▶ WHAT TO WORK ON
For the entries below, the expected answer is the line with "Siemens sequoia (215, 631)", the line with "fAvd (189, 1759)", and every line between them, exactly as written, and nothing more.

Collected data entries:
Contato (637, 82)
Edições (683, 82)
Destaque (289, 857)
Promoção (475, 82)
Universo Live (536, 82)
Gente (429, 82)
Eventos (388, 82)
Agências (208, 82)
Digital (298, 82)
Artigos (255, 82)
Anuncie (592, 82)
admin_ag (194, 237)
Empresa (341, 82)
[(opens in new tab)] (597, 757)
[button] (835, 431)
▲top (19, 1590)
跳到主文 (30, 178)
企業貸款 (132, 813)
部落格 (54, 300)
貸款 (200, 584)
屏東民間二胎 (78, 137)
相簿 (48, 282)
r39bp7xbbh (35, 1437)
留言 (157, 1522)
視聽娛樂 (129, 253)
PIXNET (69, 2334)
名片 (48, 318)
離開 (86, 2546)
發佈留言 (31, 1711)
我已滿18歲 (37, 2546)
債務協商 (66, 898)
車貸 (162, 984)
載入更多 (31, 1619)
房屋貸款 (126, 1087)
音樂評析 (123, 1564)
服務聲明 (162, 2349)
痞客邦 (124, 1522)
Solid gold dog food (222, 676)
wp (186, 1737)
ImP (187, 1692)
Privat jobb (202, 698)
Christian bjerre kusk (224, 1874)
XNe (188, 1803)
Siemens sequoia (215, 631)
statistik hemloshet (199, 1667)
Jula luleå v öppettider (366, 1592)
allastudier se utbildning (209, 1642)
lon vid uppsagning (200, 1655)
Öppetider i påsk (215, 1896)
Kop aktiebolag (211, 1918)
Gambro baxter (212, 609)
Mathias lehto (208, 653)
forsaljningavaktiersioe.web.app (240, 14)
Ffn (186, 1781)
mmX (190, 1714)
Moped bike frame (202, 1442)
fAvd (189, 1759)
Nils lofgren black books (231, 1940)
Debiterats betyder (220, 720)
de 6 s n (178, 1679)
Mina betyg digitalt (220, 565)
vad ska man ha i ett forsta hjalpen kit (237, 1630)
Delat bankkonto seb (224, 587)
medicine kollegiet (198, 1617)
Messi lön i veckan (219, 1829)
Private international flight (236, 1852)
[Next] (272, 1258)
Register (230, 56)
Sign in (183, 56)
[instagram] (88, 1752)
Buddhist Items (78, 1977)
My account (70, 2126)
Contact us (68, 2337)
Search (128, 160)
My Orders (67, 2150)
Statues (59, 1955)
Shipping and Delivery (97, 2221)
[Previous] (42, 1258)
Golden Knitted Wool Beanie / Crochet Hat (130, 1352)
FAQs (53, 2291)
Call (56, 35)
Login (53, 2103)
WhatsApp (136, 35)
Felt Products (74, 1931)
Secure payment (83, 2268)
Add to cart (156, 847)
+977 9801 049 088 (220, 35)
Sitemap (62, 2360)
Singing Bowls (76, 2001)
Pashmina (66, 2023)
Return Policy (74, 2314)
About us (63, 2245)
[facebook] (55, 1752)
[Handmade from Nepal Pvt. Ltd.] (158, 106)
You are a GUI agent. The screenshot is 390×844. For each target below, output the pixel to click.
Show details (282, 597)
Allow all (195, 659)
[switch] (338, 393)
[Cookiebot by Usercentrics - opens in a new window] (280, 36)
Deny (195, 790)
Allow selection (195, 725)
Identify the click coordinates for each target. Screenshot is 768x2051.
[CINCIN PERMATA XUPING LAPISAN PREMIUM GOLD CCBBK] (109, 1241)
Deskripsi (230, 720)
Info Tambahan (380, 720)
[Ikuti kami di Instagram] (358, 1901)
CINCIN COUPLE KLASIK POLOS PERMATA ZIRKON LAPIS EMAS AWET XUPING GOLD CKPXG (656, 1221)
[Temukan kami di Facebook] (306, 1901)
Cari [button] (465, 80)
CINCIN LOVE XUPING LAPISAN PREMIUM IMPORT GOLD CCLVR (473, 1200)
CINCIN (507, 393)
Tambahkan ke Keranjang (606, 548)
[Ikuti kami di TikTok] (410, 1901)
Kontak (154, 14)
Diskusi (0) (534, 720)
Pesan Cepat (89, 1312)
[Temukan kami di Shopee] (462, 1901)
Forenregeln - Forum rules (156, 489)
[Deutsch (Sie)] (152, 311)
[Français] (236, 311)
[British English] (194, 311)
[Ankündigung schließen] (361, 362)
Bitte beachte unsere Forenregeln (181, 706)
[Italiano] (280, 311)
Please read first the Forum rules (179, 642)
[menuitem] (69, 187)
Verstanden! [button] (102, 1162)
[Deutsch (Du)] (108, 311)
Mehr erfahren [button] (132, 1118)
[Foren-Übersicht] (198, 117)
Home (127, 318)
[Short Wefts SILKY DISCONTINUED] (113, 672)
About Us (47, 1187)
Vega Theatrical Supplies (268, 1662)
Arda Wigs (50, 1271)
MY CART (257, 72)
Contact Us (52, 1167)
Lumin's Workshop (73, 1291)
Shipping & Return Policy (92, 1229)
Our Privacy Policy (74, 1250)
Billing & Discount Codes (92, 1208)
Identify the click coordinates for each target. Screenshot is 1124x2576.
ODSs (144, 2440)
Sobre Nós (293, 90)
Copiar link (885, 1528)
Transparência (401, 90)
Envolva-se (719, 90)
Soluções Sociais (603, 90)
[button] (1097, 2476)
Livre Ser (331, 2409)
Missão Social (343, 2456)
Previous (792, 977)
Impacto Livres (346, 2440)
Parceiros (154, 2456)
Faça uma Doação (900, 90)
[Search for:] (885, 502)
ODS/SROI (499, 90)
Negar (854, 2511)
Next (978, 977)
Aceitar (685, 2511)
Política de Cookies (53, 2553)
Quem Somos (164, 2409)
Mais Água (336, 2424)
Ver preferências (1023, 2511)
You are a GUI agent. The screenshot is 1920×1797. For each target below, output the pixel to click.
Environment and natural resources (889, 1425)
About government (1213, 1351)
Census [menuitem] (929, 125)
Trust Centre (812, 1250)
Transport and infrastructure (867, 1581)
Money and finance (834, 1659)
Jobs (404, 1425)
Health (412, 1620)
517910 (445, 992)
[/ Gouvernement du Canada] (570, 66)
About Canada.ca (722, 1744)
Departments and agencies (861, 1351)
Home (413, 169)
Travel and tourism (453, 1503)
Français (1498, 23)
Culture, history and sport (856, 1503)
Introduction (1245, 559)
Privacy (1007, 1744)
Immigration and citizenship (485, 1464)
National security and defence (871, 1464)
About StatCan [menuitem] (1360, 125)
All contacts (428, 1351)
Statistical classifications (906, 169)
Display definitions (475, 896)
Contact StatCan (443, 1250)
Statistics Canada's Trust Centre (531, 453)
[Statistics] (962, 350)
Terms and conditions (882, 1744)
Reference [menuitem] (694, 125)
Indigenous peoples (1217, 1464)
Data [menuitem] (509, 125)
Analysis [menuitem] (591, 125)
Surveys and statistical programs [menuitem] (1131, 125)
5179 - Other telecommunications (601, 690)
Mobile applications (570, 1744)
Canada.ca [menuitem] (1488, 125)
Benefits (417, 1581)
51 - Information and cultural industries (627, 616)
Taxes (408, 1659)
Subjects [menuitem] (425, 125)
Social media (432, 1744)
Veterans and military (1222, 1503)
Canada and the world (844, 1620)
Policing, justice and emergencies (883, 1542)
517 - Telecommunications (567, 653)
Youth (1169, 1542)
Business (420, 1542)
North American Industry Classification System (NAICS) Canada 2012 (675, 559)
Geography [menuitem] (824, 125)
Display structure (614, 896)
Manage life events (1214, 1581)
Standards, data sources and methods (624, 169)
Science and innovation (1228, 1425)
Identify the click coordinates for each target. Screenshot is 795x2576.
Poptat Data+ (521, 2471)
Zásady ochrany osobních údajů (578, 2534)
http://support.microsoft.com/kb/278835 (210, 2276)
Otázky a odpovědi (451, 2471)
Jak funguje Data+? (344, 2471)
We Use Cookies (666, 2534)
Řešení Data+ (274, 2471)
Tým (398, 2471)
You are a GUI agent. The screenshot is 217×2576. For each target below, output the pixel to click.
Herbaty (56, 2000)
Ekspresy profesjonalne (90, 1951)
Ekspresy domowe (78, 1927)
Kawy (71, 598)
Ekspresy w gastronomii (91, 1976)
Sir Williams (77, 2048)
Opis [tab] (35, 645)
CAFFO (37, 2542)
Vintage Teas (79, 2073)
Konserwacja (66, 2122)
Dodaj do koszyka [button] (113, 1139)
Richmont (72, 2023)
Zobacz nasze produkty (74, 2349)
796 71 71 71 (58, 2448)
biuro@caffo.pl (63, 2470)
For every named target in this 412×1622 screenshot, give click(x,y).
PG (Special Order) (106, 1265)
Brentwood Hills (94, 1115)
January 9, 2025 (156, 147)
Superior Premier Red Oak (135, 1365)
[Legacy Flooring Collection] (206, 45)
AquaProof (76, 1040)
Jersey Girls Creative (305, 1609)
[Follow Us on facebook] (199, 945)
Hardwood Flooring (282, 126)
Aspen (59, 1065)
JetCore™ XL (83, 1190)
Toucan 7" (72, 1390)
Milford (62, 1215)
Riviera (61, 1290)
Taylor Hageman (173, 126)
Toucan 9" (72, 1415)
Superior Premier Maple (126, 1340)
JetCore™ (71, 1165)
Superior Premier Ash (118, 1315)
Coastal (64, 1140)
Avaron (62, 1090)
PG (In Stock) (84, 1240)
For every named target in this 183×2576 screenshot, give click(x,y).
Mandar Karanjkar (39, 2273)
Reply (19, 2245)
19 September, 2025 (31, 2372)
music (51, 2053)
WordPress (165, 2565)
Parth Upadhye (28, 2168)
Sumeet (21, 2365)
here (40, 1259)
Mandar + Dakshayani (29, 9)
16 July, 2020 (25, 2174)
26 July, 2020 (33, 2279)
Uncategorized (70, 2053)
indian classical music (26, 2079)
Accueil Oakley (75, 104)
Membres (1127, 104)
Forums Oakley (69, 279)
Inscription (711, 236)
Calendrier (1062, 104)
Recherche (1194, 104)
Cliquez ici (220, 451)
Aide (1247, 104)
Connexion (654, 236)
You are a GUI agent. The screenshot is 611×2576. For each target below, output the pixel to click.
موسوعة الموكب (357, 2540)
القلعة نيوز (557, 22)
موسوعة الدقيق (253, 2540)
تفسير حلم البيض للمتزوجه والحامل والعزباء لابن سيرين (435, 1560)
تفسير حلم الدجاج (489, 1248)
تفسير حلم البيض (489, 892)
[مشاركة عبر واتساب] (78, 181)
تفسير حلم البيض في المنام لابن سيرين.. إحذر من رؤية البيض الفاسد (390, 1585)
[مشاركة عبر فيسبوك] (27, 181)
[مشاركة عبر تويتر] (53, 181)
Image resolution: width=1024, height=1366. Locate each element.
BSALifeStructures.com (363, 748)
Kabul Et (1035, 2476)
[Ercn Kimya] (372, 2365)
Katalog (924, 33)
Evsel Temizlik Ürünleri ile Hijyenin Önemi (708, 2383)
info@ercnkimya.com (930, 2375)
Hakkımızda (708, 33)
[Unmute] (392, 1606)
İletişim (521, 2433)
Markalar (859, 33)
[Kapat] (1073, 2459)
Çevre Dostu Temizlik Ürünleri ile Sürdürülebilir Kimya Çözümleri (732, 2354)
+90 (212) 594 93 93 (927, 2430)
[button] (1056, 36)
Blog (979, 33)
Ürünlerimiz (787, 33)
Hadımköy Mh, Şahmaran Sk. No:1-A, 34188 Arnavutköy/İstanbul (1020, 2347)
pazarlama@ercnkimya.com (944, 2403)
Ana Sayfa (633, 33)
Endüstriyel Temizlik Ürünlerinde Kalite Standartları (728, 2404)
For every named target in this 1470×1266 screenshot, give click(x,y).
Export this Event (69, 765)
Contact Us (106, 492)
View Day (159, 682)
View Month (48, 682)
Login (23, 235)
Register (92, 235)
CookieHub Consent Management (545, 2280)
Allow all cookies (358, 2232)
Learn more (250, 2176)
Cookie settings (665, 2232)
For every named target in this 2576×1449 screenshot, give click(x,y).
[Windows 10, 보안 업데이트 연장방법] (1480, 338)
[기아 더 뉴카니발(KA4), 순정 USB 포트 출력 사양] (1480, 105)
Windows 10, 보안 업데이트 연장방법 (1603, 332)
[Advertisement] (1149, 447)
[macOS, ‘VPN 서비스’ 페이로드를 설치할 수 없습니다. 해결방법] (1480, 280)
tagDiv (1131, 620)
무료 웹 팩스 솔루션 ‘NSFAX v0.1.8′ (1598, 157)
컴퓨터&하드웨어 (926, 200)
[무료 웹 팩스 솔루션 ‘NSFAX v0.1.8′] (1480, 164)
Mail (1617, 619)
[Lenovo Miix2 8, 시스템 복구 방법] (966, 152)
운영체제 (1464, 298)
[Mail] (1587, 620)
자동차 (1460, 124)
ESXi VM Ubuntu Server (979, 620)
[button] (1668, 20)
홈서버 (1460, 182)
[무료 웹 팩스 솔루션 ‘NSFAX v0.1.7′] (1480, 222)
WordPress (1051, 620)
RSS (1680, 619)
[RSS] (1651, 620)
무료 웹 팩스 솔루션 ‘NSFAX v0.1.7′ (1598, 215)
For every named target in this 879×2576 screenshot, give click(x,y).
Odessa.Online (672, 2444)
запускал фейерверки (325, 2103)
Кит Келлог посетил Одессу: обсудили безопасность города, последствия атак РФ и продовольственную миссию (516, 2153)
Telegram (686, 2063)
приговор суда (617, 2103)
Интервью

▶ OUTPUT BELOW
Siemens sequoia (215, 631)
statistik hemloshet (199, 1667)
Jula luleå v öppettider (366, 1592)
allastudier se utbildning (209, 1642)
lon vid uppsagning (200, 1655)
Öppetider i påsk (215, 1896)
Kop aktiebolag (211, 1918)
Gambro baxter (212, 609)
Mathias lehto (208, 653)
forsaljningavaktiersioe.web.app (240, 14)
Ffn (186, 1781)
mmX (190, 1714)
Moped bike frame (202, 1442)
fAvd (189, 1759)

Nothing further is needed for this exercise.